Steggall Abbey, Mordi Ify R, Lang Chim C
School of Medicine, Flinders University, Adelaide 5042, Australia.
Division of Molecular and Clinical Medicine, Mailbox 2, Ninewells Hospital and Medical School, University of Dundee, Dundee DD1 9SY, UK.
Diseases. 2017 May 10;5(2):14. doi: 10.3390/diseases5020014.
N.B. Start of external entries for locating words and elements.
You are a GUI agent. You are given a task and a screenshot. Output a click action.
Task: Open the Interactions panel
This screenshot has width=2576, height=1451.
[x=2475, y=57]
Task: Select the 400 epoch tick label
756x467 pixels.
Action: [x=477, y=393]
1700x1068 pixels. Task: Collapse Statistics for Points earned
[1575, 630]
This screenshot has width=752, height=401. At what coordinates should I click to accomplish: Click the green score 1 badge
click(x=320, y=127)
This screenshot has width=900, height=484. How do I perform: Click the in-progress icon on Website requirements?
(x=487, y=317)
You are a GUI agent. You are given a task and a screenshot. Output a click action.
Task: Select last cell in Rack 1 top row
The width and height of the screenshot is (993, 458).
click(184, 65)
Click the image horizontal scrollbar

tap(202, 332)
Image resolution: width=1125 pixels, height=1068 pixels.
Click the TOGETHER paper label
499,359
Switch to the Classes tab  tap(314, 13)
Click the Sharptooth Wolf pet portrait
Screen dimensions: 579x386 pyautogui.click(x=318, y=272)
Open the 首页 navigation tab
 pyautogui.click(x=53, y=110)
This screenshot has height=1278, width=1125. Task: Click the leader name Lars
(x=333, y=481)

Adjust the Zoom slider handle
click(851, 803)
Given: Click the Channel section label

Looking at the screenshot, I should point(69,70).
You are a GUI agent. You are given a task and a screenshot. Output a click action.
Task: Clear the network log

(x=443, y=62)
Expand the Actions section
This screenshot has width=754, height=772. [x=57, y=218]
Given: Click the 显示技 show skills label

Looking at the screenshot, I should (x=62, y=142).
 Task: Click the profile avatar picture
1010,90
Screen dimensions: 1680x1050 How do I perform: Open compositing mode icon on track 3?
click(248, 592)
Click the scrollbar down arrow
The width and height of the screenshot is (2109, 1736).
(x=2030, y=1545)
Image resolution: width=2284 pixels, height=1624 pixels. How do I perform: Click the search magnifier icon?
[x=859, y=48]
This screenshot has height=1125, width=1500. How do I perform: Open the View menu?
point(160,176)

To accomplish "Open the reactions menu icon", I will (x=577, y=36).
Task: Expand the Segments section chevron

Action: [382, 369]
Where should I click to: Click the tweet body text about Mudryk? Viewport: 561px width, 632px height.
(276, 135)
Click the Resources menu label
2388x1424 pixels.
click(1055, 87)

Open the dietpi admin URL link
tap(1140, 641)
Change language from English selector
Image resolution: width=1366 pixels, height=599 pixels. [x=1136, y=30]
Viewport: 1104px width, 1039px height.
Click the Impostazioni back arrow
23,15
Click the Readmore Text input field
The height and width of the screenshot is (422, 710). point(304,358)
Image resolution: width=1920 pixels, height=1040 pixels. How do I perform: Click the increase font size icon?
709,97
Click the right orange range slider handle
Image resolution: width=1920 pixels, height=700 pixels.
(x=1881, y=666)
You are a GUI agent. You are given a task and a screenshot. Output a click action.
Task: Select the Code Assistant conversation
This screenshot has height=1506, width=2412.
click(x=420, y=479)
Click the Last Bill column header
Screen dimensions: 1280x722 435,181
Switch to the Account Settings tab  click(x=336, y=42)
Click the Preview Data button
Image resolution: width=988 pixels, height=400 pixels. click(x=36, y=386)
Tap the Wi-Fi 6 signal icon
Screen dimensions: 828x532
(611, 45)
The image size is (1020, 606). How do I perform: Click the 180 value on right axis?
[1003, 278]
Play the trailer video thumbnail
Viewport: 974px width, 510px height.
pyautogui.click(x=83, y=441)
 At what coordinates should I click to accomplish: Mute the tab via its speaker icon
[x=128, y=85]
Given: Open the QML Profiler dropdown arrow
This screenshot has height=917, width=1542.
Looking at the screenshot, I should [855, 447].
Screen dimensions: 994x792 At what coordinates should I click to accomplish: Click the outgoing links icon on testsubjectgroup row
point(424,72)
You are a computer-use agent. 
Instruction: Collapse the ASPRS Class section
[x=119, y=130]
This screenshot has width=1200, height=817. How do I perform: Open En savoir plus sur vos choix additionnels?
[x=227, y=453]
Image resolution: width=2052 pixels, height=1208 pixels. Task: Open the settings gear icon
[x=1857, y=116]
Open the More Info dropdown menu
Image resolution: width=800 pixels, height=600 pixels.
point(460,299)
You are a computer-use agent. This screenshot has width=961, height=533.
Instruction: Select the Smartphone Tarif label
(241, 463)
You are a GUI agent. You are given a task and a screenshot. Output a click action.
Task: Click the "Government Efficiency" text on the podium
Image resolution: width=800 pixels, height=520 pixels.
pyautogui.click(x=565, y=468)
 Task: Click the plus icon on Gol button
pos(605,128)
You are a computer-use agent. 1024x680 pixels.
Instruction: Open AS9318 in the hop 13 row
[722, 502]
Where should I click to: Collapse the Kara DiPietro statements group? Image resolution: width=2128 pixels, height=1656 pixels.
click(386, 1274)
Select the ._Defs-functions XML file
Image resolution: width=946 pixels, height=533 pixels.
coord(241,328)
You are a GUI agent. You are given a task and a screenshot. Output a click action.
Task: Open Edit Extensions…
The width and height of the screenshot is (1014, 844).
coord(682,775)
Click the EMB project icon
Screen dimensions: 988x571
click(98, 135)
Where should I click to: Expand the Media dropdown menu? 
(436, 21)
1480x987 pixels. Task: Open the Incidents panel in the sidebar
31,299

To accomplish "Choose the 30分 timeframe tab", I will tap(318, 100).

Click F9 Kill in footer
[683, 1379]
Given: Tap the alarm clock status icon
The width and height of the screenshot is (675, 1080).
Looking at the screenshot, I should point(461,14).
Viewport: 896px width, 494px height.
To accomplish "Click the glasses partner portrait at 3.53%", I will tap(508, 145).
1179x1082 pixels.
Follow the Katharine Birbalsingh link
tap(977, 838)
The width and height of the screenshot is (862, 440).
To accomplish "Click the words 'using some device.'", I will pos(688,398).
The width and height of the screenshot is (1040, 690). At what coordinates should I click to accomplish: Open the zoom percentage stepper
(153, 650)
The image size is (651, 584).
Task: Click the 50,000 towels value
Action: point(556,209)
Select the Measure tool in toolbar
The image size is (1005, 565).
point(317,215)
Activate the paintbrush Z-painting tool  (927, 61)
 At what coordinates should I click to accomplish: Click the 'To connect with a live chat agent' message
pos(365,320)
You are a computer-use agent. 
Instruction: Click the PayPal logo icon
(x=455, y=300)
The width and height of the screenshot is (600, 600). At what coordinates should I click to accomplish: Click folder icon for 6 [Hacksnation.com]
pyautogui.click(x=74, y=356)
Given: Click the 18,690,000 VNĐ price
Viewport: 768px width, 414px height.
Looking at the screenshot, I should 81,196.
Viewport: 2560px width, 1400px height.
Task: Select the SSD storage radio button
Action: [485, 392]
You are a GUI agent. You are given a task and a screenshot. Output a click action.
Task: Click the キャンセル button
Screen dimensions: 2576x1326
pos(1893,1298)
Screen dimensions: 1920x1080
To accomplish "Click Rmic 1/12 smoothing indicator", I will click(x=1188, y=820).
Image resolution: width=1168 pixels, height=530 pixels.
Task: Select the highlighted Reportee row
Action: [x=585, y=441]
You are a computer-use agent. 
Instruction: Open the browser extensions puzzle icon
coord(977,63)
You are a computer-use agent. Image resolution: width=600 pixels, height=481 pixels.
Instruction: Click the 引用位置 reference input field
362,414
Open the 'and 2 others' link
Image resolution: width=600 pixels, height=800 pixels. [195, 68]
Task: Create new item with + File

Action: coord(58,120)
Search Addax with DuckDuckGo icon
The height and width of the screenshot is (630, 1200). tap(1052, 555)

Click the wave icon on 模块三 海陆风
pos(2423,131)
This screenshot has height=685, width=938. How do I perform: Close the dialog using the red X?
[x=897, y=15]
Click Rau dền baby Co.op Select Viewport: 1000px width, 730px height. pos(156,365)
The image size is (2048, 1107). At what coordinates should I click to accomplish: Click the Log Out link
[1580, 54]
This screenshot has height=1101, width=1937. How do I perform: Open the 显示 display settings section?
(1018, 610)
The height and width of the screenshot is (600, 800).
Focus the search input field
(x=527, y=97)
Despite significant improvements in morbidity and mortality with current evidence-based pharmaceutical-based treatment of heart failure (HF) over the previous decades, the burden of HF remains high. An alternative approach is currently being developed, which targets myocardial energy efficiency and the dysfunction of the cardiac mitochondria. Emerging evidence suggests that the insufficient availability of ATP to the failing myocardium can be attributed to abnormalities in the myocardial utilisation of its substrates rather than an overall lack of substrate availability. Therefore, the development of potential metabolic therapeutics has commenced including trimetazidine, ranolazine and perhexiline, as well as specific mitochondrial-targeting pharmaceuticals, such as elamipretide. Large randomised controlled trials are required to confirm the role of metabolic-modulating drugs in the treatment of heart failure, but early studies have been promising in their possible efficacy for the management of heart failure in the future.
尽管在过去几十年中,基于循证药物的心力衰竭(HF)治疗在发病率和死亡率方面取得了显著改善,但HF的负担仍然很高。目前正在开发一种替代方法,该方法针对心肌能量效率和心脏线粒体功能障碍。新出现的证据表明,衰竭心肌中ATP供应不足可归因于心肌对其底物利用的异常,而非底物供应的总体缺乏。因此,已经开始开发潜在的代谢疗法,包括曲美他嗪、雷诺嗪和哌克昔林,以及特定的线粒体靶向药物,如依拉米肽。需要大型随机对照试验来证实代谢调节药物在心力衰竭治疗中的作用,但早期研究对其未来治疗心力衰竭的可能疗效很有前景。